● **Exercise aim**:
Decide whether each statement below agrees with the abstract on hyperferritinemia, answering yes or no and quoting the words of the abstract that settle it. 1. Low ferritin is highly specific for iron deficiency. 2. In routine medical practice, most cases of hyperferritinemia are related to iron overload. 3. The review proposes an algorithm for the diagnostic workup and management of hyperferritinemia.

● **Document section**:

Hyperferritinemia-A Clinical Overview

Affiliations
Review

Hyperferritinemia-A Clinical Overview

Miriam Sandnes et al. J Clin Med. .

Abstract

Ferritin is one of the most frequently requested laboratory tests in primary and secondary care, and levels often deviate from reference ranges. Serving as an indirect marker for total body iron stores, low ferritin is highly specific for iron deficiency. Hyperferritinemia is, however, a non-specific finding, which is frequently overlooked in general practice. In routine medical practice, only 10% of cases are related to an iron overload, whilst the rest is seen as a result of acute phase reactions and reactive increases in ferritin due to underlying conditions. Differentiation of the presence or absence of an associated iron overload upon hyperferritinemia is essential, although often proves to be complex. In this review, we have performed a review of a selection of the literature based on the authors' own experiences and assessments in accordance with international recommendations and guidelines. We address the biology, etiology, and epidemiology of hyperferritinemia. Finally, an algorithm for the diagnostic workup and management of hyperferritinemia is proposed, and general principles regarding the treatment of iron overload are discussed.

● **Stored entries**:
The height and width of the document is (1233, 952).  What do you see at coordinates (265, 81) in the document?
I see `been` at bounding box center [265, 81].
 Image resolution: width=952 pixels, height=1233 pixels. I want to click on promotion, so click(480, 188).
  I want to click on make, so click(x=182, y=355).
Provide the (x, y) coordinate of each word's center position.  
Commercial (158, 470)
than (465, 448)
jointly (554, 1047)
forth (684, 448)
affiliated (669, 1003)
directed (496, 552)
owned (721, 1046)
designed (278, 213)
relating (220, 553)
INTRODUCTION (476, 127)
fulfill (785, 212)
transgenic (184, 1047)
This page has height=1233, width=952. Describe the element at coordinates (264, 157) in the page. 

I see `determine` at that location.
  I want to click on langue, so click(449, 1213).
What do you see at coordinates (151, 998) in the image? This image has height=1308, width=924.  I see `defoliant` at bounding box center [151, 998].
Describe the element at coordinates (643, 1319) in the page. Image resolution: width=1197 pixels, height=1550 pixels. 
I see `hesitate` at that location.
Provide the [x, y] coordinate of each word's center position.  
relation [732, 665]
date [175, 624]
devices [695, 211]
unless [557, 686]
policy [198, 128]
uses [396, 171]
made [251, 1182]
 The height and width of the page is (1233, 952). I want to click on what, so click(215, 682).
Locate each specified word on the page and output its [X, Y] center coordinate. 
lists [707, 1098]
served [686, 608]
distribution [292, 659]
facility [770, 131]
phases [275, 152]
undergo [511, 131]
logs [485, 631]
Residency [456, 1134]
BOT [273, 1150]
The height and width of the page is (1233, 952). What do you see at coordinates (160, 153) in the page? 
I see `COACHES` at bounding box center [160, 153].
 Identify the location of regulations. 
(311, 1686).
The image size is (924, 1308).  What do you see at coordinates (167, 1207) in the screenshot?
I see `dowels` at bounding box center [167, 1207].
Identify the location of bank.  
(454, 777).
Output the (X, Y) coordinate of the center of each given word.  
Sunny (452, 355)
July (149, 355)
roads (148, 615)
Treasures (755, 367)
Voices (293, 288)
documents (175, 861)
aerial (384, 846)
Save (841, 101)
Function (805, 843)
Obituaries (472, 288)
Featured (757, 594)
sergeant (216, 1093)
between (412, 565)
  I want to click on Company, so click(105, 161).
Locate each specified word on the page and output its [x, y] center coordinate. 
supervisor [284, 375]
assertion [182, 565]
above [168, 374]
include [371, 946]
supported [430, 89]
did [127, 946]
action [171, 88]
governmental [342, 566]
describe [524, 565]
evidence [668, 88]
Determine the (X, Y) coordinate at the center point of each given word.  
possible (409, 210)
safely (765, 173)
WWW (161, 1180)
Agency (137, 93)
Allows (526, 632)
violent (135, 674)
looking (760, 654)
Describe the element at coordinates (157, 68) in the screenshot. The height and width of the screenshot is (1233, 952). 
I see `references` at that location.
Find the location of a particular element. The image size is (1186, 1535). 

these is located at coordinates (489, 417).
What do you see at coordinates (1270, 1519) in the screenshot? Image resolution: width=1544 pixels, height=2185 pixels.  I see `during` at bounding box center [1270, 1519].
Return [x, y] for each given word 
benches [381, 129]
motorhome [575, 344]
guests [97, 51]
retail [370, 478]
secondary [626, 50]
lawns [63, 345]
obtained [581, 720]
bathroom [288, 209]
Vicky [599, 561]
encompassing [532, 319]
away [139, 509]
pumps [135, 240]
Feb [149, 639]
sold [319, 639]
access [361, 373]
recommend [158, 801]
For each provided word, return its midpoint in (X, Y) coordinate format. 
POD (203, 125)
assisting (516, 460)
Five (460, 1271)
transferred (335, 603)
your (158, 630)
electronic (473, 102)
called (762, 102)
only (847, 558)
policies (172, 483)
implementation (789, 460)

● **Output of the exercise**:
1. Yes: "low ferritin is highly specific for iron deficiency"
2. No: "only 10% of cases are related to an iron overload"
3. Yes: "an algorithm for the diagnostic workup and management of hyperferritinemia is proposed"